Les poteaux de bois blanc, dont chacun portait les initiales P.C. du Pugiling-Club, furent plantés de façon à délimiter un carré de vingt-quatre pieds de côté entourés de cordes.

En dehors de ce ring, une autre enceinte fut disposée; il y avait huit pieds de largeur entre les deux.

L'enceinte intérieure était destinée aux combattants et à leurs seconds tandis que dans l'enceinte extérieure, des places étaient réservées au juge, au chronométreur, aux patrons des champions et à un petit nombre de personnages distingués ou favorisés du nombre desquels je fus, étant en compagnie de mon oncle.

Une vingtaine de pugilistes bien connus, y compris mon ami Bill War, Richmond le noir, Maddox, la Gloire de Westminster, Tom Belcher, Paddington Jones, Tom Blake l'endurant, Symonds le bandit, Tyne le tailleur et d'autres furent disposés comme gardes dans l'enceinte extérieure.

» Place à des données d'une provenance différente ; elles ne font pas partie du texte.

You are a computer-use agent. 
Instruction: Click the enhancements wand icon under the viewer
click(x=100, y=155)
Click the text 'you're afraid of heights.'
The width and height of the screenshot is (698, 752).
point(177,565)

Tous ces gaillards portaient les hauts chapeaux blancs qui étaient si en faveur auprès des gens à la mode. Ils étaient armés de cravaches à monture d'argent, marquées aux initiales P.C.

Si quelqu'un, vagabond de l'East End ou patricien du West End, se faufilait dans l'enceinte extérieure, le corps des gardiens, au lieu de recourir aux raisonnements ou aux prières, tombait à tour de bras sur le coupable et le cravachait sans merci, jusqu'à ce qu'il se fût enfui du terrain défendu.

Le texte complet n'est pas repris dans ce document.